07:43 AM EDT on Friday, June 20, 2008

By JOHN GILLOOLY
Journal Sports Writer

I’m sure elegant eulogies will be delivered at this morning’s Mass of Christian Burial for Monsignor Robert Newbold.

But for me, the finest tribute to the former R.I. Interscholastic League executive director, who died at the age of 87 on Sunday, was once spoken by the late Alice Sullivan.

“He had the foresight to know Title IX was coming long before it came,” Sullivan, the first director of Rhode Island high school girls sports, told me in the early 1990s.

Monsignor Newbold was a student of history who understood life is a constantly changing process and, because he did, generations of Rhode Island high school student-athletes benefited.

As Interscholastic League executive director from 1968 to 1994, Monsignor (then Father) Newbold successfully directed the league through its greatest period of growth, and did so virtually on a volunteer basis.

During his tenure, Interscholastic League competition expanded from about 6,000 athletes on approximately 300 teams in the late 1960s to slightly over 20,000 athletes on 800 teams in 1994.

His foresight enabled Rhode Island’s high school student-athletes to be at the forefront of the changing face of American sports in the 1970s and ’80s.

I’m not sure if Father Newbold totally understood the importance of girls playing sports when Sullivan came to him shortly after he became executive director and said she wanted to start girls high school sports programs in Rhode Island.

What man did understand what girls sports was all about back then?

He could have set up some early roadblock for the girls programs such as women’s sports pioneers in other states were facing. Instead, Newbold encouraged Sullivan to give girls sports a try.

He didn’t give the girls a free ride into the high school sports scene. He told Sullivan the girls program would have to “pay their own way,” but that was fine with Sullivan and her dedicated group of girls sports pioneers. They did everything they needed to do, which at times included selling candy bars and hot chocolate at sports events to provide some of the funding for the early girls programs.

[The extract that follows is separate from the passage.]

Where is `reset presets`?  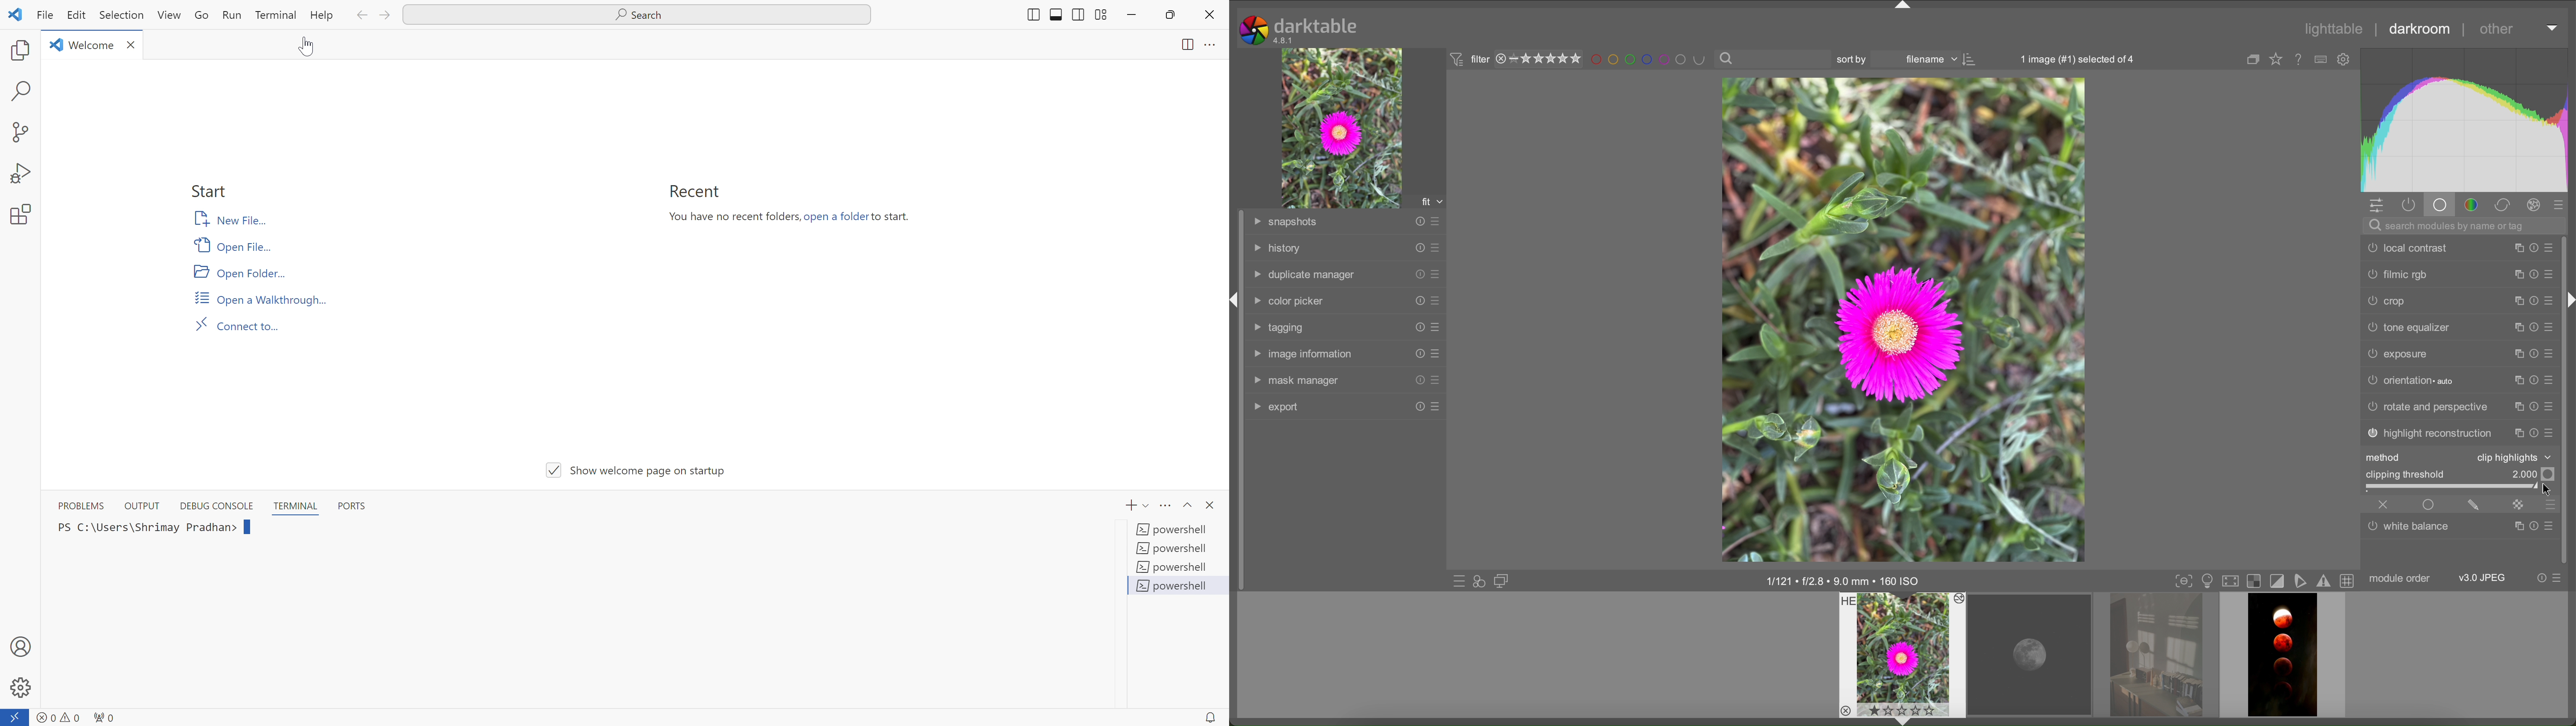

All they wanted was a chance to prove sports were as important for girls as they were for boys, and Father Newbold gave them that opportunity. As a result, Rhode Island high school girls sports received an earlier start than in other states, and for decades Rhode Island had one of the highest per-capita high school girls sports participation rates in the country.

“As a result of his [Newbold’s] foresight, Rhode Island started its girls high school programs before a lot of other states,” Sullivan told me in 1994.

It was the development of those girls programs that dramatically increased high school sports competition in the state during the 1970s and ’80s. When Newbold became executive director in 1968, only 12 boys sports were being contested. When he stepped down in 1994, there were 13 Interscholastic League boys sports, 12 girls sports and a couple of coed sports.

These days, there are about 26,000 names on the rosters of the state’s high school sports teams, with both girls and boys participating in 15 sports.

Today it seems like it must have been a natural progression, but the reality is, it wasn’t. It needed people with foresight, and fortunately for a generation-plus of Rhode Island high school student-athletes they had Monsignor Robert Newbold.

“I take the greatest pride in my work in establishing the subcommittee on girls athletics, the development of the corporate sponsorship support and the fact that the league is financially sound, much sounder than it was when I first assumed the position of executive director,” Newbold wrote in his resignation letter as executive director in 1994.

He had reason to take pride in his accomplishments, and Rhode Islanders were thankful for his dedicated service.